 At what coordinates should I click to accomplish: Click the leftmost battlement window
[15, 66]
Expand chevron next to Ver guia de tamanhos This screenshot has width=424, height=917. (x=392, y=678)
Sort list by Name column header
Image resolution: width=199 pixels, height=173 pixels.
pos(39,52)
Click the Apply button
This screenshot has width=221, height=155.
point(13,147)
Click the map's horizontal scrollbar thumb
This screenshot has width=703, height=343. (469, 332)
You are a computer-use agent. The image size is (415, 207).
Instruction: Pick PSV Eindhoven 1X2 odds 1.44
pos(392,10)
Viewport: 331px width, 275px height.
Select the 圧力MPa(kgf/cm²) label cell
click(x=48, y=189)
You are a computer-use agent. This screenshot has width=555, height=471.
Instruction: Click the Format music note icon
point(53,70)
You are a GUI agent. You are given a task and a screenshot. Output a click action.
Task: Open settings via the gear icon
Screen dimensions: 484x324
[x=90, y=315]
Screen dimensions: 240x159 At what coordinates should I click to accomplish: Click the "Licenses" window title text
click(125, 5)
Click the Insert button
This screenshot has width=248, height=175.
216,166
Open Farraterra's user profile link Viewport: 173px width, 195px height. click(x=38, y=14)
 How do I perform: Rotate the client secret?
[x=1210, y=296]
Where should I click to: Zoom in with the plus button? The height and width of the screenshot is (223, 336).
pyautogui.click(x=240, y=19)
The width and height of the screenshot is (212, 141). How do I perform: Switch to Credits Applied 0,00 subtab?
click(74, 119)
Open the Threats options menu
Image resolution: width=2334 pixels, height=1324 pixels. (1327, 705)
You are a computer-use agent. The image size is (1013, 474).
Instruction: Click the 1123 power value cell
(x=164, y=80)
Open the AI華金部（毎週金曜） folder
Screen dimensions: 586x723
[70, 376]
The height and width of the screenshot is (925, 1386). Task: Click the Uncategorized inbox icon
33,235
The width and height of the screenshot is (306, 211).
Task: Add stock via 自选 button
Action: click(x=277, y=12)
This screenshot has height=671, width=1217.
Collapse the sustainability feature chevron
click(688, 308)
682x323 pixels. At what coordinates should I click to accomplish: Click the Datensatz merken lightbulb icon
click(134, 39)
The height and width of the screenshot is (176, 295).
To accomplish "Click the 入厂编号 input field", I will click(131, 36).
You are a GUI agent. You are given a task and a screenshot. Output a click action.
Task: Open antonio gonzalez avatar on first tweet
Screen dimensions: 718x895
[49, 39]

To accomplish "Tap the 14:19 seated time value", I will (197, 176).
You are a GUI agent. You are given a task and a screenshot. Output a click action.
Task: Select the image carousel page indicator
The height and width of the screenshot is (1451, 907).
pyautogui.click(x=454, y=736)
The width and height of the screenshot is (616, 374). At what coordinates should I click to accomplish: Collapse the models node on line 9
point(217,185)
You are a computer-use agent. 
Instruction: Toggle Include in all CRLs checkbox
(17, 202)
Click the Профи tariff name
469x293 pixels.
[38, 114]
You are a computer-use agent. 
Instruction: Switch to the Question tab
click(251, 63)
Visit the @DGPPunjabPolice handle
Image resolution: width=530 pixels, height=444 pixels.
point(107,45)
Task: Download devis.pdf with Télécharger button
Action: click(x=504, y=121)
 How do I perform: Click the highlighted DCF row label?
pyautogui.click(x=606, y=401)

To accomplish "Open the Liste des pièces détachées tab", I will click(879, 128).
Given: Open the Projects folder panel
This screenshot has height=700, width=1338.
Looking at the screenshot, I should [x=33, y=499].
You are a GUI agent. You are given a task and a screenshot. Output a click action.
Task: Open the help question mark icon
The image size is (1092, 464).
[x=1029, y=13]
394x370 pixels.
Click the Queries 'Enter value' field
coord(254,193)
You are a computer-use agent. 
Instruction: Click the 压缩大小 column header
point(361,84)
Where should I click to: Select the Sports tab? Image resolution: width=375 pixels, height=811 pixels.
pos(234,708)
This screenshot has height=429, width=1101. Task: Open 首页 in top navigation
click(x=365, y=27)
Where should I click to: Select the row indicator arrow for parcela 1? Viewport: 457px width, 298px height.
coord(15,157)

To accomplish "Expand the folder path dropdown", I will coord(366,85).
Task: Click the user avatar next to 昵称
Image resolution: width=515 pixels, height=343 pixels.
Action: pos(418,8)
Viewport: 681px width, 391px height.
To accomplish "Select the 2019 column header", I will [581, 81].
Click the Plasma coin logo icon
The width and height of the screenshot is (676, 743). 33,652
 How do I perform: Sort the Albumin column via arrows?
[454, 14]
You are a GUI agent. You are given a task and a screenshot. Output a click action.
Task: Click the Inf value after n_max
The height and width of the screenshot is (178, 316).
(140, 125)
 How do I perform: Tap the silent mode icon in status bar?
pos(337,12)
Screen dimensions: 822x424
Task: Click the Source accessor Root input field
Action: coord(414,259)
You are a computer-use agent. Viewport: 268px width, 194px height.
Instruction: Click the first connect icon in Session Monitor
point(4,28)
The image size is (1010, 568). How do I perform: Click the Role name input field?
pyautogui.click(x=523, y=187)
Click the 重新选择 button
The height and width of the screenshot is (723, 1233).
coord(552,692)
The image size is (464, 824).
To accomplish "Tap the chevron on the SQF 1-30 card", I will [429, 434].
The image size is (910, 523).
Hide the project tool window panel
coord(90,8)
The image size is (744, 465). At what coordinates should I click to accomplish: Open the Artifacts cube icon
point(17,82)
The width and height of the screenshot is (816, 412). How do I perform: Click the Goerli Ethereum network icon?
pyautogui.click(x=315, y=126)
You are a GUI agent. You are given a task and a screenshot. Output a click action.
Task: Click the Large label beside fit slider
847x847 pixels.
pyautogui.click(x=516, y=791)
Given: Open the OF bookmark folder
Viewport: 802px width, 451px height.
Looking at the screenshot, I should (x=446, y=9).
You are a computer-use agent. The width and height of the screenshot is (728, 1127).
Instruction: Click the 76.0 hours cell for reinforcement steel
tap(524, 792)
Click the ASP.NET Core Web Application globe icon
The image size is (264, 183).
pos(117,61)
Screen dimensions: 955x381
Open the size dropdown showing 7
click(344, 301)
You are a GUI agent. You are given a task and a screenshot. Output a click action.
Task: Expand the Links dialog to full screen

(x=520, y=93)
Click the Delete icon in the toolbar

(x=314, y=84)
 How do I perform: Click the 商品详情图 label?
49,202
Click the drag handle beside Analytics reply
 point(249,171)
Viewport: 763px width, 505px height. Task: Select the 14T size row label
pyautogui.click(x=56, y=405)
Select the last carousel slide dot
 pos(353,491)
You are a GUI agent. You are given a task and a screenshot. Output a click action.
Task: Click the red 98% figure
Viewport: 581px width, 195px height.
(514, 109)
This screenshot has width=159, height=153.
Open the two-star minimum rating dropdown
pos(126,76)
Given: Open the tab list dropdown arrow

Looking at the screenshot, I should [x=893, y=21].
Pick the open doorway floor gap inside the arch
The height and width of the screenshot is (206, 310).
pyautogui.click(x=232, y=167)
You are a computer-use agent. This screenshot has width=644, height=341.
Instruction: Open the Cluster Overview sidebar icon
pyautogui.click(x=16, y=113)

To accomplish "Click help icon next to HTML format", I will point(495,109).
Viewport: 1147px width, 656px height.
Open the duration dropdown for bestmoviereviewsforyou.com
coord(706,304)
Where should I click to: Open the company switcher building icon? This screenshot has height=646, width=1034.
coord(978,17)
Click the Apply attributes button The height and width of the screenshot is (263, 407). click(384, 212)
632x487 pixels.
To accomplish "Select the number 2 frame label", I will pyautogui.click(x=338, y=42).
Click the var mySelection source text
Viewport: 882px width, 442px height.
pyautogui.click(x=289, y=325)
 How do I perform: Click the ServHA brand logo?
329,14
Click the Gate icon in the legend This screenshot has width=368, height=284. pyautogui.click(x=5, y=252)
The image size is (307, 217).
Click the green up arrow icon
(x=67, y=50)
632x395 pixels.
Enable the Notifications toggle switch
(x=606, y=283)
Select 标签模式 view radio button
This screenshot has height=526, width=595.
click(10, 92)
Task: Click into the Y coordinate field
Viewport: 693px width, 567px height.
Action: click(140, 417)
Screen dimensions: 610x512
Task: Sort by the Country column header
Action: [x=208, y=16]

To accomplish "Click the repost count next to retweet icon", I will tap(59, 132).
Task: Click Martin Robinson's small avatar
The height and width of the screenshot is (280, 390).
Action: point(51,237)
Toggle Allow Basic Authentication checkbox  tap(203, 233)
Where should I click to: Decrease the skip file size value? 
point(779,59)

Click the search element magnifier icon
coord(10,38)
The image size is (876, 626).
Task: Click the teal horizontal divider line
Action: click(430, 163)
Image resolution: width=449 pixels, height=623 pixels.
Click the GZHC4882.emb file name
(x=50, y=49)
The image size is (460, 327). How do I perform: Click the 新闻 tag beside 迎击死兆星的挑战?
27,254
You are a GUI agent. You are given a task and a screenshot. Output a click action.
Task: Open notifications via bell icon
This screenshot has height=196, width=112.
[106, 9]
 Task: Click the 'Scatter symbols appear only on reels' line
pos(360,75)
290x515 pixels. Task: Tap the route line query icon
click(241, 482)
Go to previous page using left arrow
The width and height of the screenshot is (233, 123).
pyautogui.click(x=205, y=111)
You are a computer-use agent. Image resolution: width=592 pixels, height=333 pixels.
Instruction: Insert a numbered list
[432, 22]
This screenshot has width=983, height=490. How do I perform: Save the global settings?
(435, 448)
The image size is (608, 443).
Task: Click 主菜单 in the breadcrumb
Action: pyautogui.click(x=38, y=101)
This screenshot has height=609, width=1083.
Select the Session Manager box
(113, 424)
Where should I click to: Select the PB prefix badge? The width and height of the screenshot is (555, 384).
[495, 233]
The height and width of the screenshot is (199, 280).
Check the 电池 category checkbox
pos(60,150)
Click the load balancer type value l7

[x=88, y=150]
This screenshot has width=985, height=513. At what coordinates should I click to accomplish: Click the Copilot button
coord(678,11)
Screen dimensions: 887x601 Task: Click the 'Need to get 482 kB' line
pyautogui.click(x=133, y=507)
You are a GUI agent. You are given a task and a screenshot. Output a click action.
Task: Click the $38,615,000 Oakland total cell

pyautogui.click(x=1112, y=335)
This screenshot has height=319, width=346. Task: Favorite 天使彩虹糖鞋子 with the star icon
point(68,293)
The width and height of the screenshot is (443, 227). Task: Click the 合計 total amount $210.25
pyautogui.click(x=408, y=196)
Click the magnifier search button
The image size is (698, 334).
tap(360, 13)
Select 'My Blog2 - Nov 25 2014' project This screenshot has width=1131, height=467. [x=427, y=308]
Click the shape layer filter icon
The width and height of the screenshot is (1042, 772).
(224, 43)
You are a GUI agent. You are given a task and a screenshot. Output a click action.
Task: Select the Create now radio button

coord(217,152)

• [Task details]:
Print each line, starting with the one that contains "The image size is (698, 334)." and ending with the last line of the data, exactly as it stands and with no other lines.

• [Problem solution]:
The image size is (698, 334).
tap(360, 13)
Select 'My Blog2 - Nov 25 2014' project This screenshot has width=1131, height=467. [x=427, y=308]
Click the shape layer filter icon
The width and height of the screenshot is (1042, 772).
(224, 43)
You are a GUI agent. You are given a task and a screenshot. Output a click action.
Task: Select the Create now radio button

coord(217,152)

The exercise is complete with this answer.